RE: UAX#14-20: undesriable line breaking opportunities (parenthese and quotation marks)

From: Philippe Verdy (verdy_p@wanadoo.fr)
Date: Thu Jul 26 2007 - 02:25:05 CDT

  • Next message: Philippe Verdy: "RE: UAX#14-20: undesriable line breaking opportunities (parenthese and quotation marks)"

    Asmus Freytag wrote:
    > With all changes to UAX#14, it is important to make sure that existing
    > implementations can continue to be conformant as much as possible,

    I've never wanted to propose a change that would make existing
    implementation non-conforming.

    I just signal the common fact that in very common cases like optional
    suffixes/prefixes/infixes between parentheses attached to a word, breaking
    it by default around the parentheses is completely undesirable (and infact
    not needed, given that parentheses just need to break a line at their
    nearest word-separation whitespace (the only exception being for scripts
    like Han that allow line breaking between most ideographs, and where no
    space will be present before the opening parenthese or after the closing
    one).

    > Your furhter
    > statements show that you haven't fully understood some of the core
    > concepts of the way the default line breaking algorithm is intended to
    > work.

    Please avoid your putative statement about my understanding of the line
    breaking algorithm. That's not necessary, and you are trying to insult me
    with such things. I can read things, but if I need to specify everything for
    a desired changed, I would not need to discuss it here.

    In fact the most important thing is that I indicate a real problem, that is
    currently not handled, and some suggestions must be made to solve it, before
    an effective technical specification can handle it.

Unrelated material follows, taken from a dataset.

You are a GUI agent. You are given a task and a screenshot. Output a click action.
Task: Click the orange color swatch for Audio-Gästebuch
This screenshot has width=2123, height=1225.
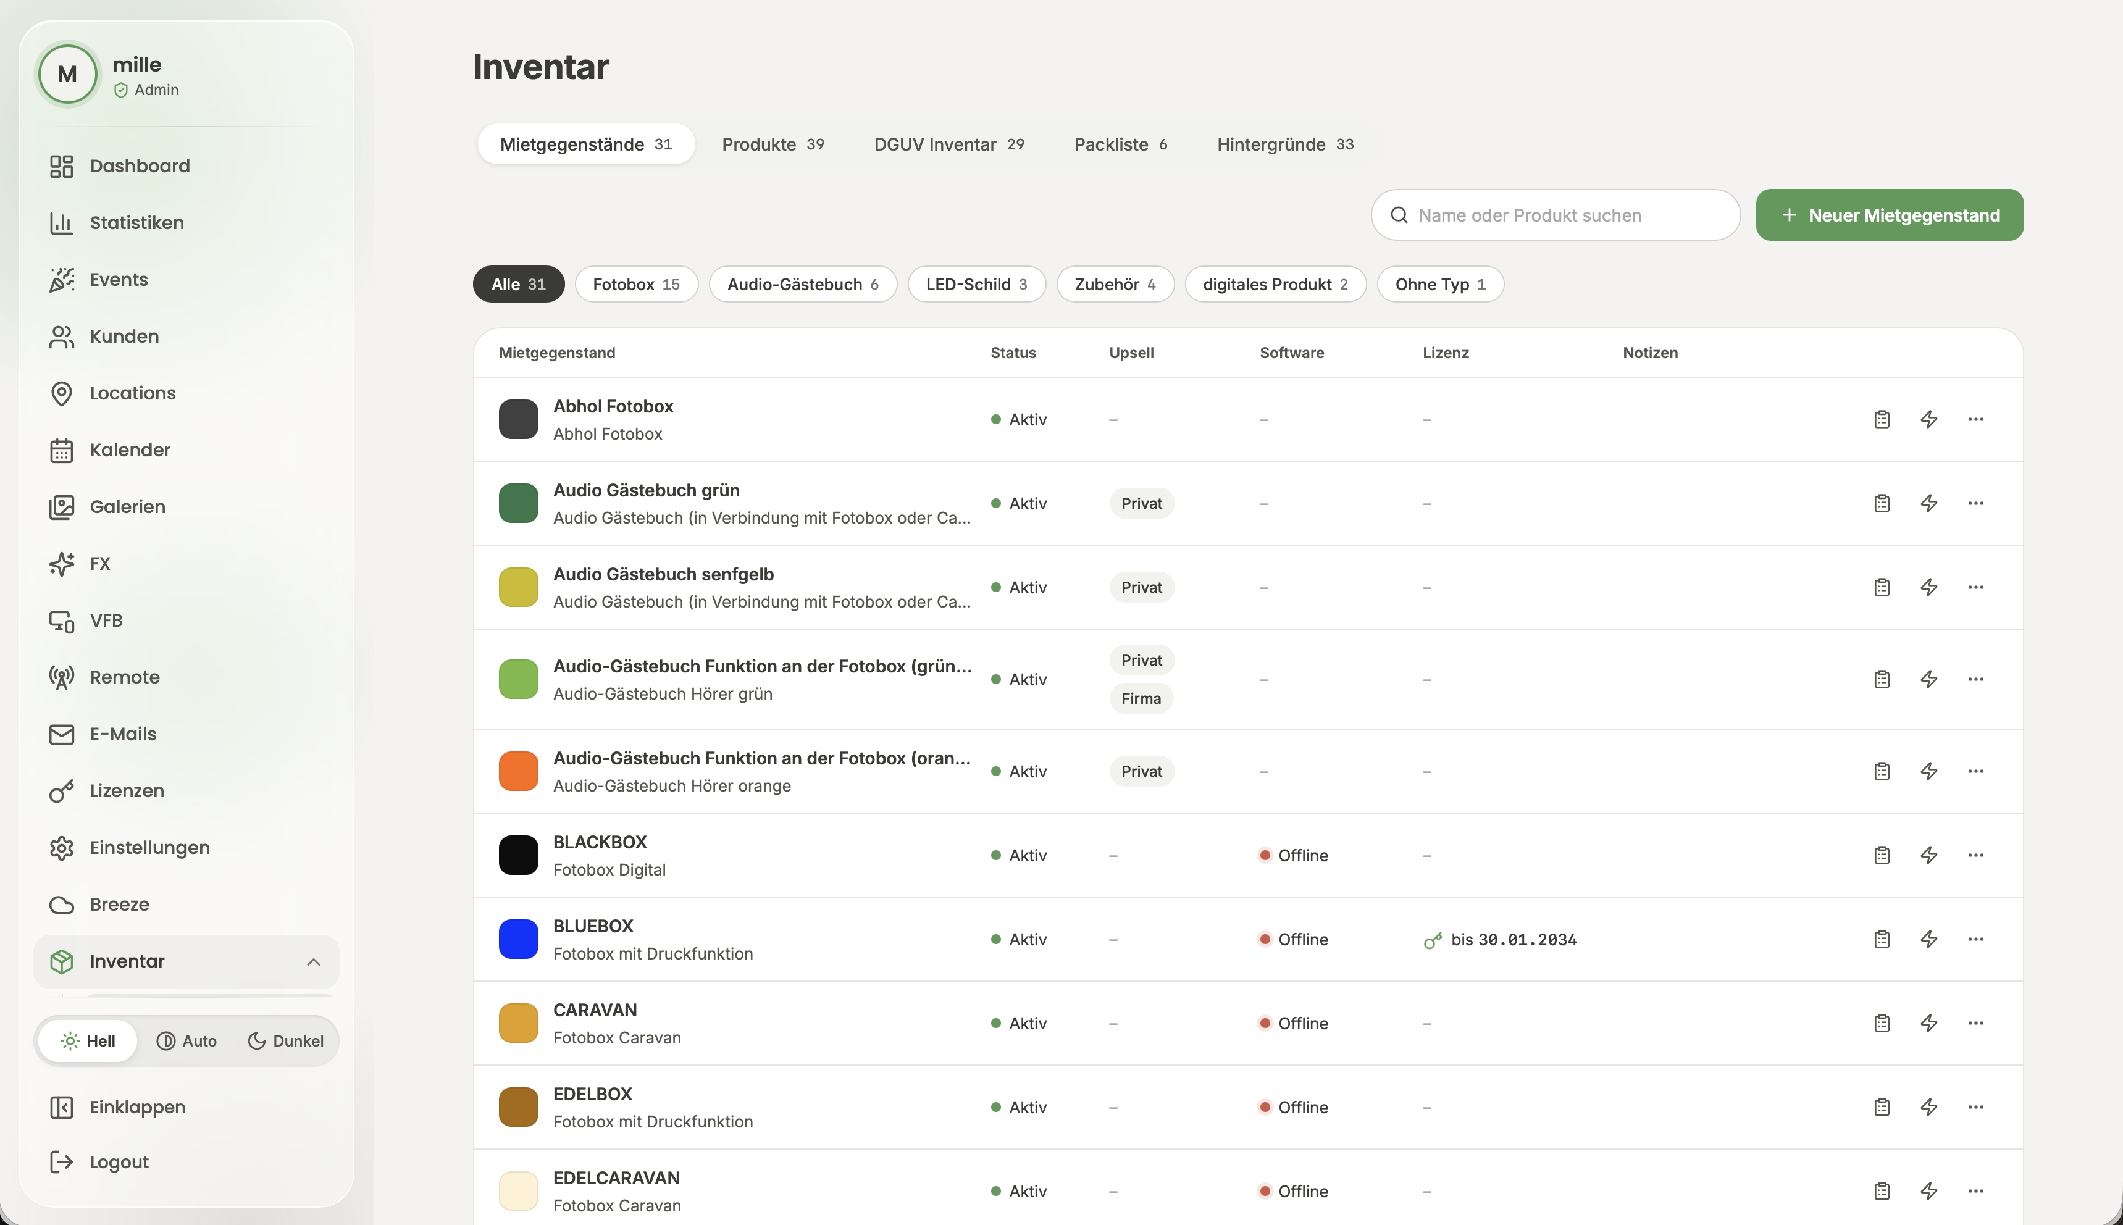point(518,771)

    I have not suggested anything in such a way that would break the line
    breaking algorithm. (Note anyway that if the existing algorithm already
    inserts a line-breaks within a single word that just appears to embed
    parentheses, then something must be changed if this line breaking is
    undesirable.

    I have just not suggested the effective technical rule needed to handle the
    case of undesirable line breakings around punctuation pairs like parentheses
    and quotation marks.

    Please reconsider this problem with the VERY COMMON example of optional
    plural forms like in:
    "one or more word(s)"
    And consider the equivalent cases that DO occur in almost all Latin-written
    languages (I gave examples in French, I prove that this case exists too in
    English, it's very easy to find many examples in German, Spanish or Italian,
    and in fact this is not restricted to Latin-based European languages, and
    you'll find the same cases in Greek, Russian, Hebrew...)

    Then consider the various discussions that have happened here about the
    transciptions of Hebrew into Latin: the parentheses are commonly used in the
    middle of a word to surround missing/implied/deleted/optional letters.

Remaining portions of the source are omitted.